Al doblar la esquina, al otro lado del Pirineo, tenemos la región de Midi-Pirineos, cuyo presidente Malvy es de los que apuestan, con Catalunya, por la gran eurorregión. Y que, por cierto , presidirá en Barcelona los actos del 14 de Julio.

Pero me refiero a otra proximidad: la de China que hoy está en todas partes. En Occidente, hace más de medio siglo, la República Maoísta hizo una espectacular aparición. Recuerdo bien el shock que produjo entre las altas representaciones de la diplomacia y de la sociedad mediática mundial, el desembarco en Ginebra de Chu-en Lai y su delegación pekinesa. Llegaban oficialmente de observadores a la conferencia Asiática, convocada en torno a los negociadores de la guerra francovietnamita. Los acompañantes del distinguido y cosmopolita mandarín pasaban de cuatrocientos, en impresionante y selecto grupo de funcionarios uniformados. A los pocos días, caía Dien Bien Fu y, a renglón seguido, el gobierno de París que pasó a dirigir Mendès-France, predestinado a firmar el armisticio. Chuen Lai y su nutrida escolta emprendieron el regreso, tras largos apartes con sus colegas de las cuatro grandes potencias. Señal de que no era gente de paso, la China popular abrió depósitos y cuentas en la banca suiza.

Visité parte de aquel mundo, al final de los setenta, una vez barrida la banda de los cuatro.Empezaba la apertura y el despegue industrial, con Japón y Estados Unidos por modelos. Hong Kong sirvió de laboratorio de conexiones con las finanzas y empresas de mayor relieve. La táctica era la de valerse, caso de ser necesario, de los chinos del exterior, incluidos los de Taiwán, a diferencia de los soviéticos persiguiendo a rusos blancos o trotskistas.

La apertura se tradujo en saltos de gigante. Diez años más tarde Zu Rongj, alcalde de Shanghai, visitaba Barcelona y las obras del anillo olímpico. Le informó Maragall y aconsejó Samaranch sobre qué pasos dar. Si Tokio y Seúl tuvieron ya sus juegos, Pekín no iba a ser menos. Siendo Rongji primer ministro, la capital del viejo imperio ganó la candidatura para los Juegos del 2008.

Samaranch es hoy el español más apreciado y popular de China. Lo dice en su libro La segunda revolución china el embajador Eugeni Bregolat, uno de los sinólogos europeos de mayor prestigio en la China actual. Cosa sabida por nuestros lectores y que puso de manifiesto su apasionante conferencia en el ámbito de Catalunya Oberta. Tuvo de introductor a Jordi Pujol, quien evocó la primera visita oficial catalana en 1989, bajo su presidencia.

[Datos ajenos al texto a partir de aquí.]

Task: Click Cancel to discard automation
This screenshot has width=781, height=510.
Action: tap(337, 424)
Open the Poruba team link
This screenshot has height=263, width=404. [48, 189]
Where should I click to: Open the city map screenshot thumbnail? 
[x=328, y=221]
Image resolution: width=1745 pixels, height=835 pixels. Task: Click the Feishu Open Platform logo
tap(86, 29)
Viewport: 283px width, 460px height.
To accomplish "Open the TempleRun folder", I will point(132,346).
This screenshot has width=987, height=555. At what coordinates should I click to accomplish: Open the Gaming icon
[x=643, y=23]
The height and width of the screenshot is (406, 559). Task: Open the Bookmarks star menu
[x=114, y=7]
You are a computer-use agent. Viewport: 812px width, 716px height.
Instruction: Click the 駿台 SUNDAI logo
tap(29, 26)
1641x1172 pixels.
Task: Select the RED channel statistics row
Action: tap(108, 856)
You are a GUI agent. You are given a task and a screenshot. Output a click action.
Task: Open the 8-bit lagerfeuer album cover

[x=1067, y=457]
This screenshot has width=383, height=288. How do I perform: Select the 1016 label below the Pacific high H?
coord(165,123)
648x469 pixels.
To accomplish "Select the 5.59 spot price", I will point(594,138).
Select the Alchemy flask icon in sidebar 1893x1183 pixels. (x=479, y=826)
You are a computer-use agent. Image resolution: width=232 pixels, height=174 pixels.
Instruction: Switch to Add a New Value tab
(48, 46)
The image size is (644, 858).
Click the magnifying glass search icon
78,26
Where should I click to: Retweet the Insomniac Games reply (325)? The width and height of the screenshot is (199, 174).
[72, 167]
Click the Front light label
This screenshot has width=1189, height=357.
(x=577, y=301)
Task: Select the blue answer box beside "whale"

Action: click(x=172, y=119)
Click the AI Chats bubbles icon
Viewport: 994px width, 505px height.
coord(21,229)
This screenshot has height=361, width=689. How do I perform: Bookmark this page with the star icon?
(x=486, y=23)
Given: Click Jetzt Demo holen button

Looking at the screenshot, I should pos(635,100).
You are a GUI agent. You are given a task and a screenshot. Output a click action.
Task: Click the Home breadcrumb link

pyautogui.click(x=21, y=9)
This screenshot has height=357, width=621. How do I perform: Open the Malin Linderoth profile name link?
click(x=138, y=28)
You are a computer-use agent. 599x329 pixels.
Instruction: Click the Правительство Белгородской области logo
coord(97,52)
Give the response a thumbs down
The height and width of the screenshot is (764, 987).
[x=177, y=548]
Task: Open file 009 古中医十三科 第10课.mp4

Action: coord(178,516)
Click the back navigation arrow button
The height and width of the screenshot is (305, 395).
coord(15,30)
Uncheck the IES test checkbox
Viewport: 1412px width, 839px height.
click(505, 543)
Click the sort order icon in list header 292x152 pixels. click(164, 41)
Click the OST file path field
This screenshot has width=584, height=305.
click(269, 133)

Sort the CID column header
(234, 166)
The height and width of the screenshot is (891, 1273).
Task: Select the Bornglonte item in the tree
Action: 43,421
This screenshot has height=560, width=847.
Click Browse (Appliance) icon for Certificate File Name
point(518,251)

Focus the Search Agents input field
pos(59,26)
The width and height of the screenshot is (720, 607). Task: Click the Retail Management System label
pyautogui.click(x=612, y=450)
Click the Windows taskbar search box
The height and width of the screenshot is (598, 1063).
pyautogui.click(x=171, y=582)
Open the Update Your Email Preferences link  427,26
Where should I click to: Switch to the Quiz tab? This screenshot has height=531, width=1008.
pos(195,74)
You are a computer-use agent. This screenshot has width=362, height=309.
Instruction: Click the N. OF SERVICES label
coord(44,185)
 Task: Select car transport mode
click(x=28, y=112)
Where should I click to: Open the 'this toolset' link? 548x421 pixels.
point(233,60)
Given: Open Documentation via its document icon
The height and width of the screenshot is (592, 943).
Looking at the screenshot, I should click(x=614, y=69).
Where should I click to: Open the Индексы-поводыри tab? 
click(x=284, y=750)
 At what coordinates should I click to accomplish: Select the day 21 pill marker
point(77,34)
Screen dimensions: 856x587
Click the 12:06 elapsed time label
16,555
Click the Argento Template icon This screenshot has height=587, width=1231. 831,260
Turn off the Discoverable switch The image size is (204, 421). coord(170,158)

Caso único el de Eugeni Bregolat en la historia de la diplomacia. Por dos veces en Moscú, de primer consejero y de embajador. Por dos tiempos también de embajador en Pekín. Imperios euroasiáticos que cada día pesan más en el mapamundi. Hoy se contenta con ser embajador en el Principado de Andorra, que no es poca cosa para un hombre de La Seu y para cualquiera que estime un país catalán sin duda con futuro en la gran eurorregión.